Yesterday, Richard Haass, the prototypical foreign policy éminence grise–he is literally the president of the Council on Foreign Relations—had an interesting Wall Street Journal op-ed his voice to the gathering chorus that favors putting the peace process on hold, not because it is fatally flawed or unfair to one side or the other, but because the time is just not quite right. Specifically, he says, “The Palestinian leadership remains weak and divided; the Israeli government is too ideological and fractured; U.S.-Israeli relations are too strained for Israel to place much faith in American promises.”

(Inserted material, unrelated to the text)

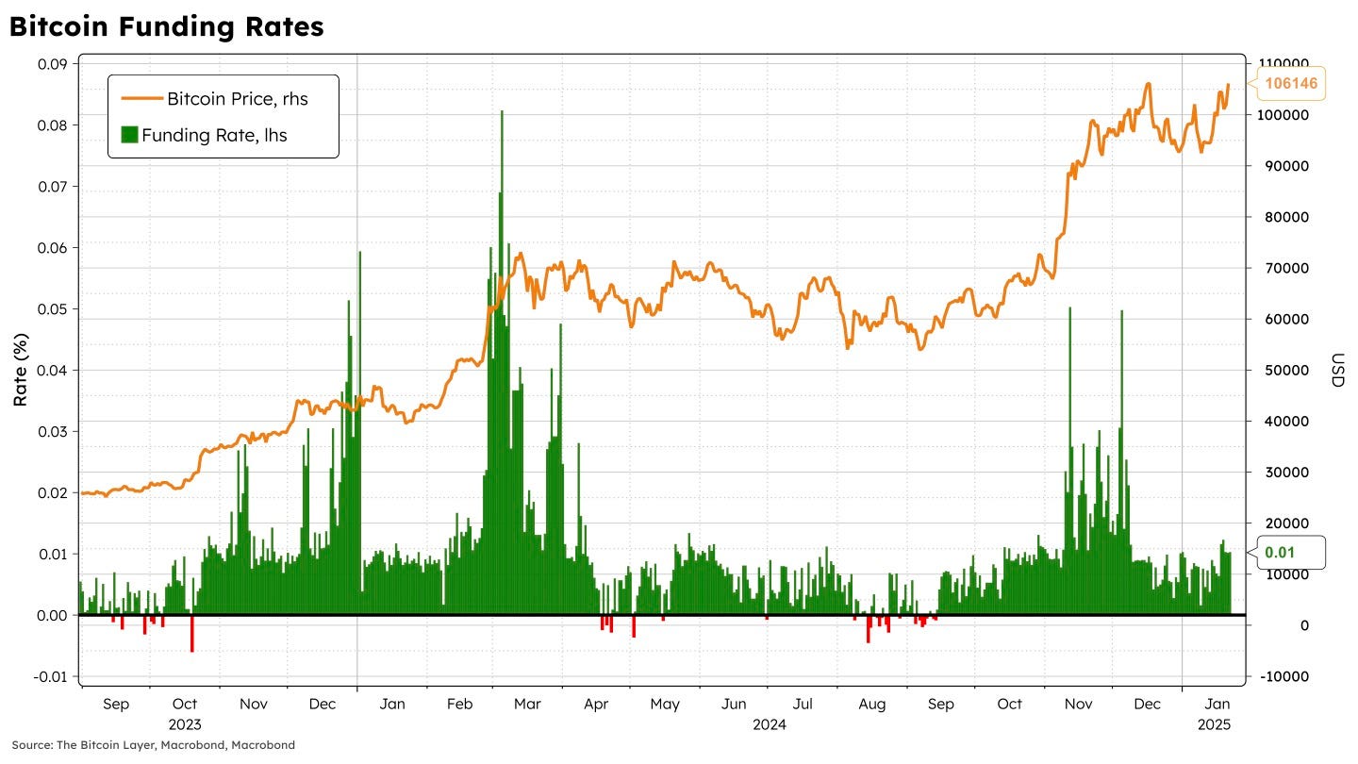Select the '2024' label on the x-axis
Viewport: 1358px width, 764px height.
[770, 725]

But that’s not what most caught my eye. What I found interesting is that Haass spends most of his essay repudiating the controversial notion, prominently expounded by Gen. David Petraeus and even President Obama, that the Israeli-Palestinian conflict hinders the completion of vital U.S. military and national security goals in the region. Dubbed “linkage” by its critics, the idea is that the dispute cultivates enmity toward the U.S. throughout the region, thereby making it more difficult for U.S. troops to pacify Afghanistan and Iraq and for U.S. diplomats to stymie Iran’s nuclear weapons program.
According to Haass, this is wrong: an equitable Palestinian settlement would not calm Iraq, subdue the Taliban, cause Iran to cede its nuclear ambitions, win over Arab governments, or halt terrorism.
What do I find interesting? When the question is simply Israel-Palestine, those most inclined to support Israel are the first to point to Israel’s tremendous importance to the United States as a strategic and intelligence-gathering partner, while those advocates of taking the special out of the “special relationship” tend to downplay Israel’s direct importance to U.S. interests. When the subject becomes America’s troops in the field, though, the most pro-Israel folks find themselves saying Israel is one thing and America is another, and the left-wing folks find an intimate connection between the two countries.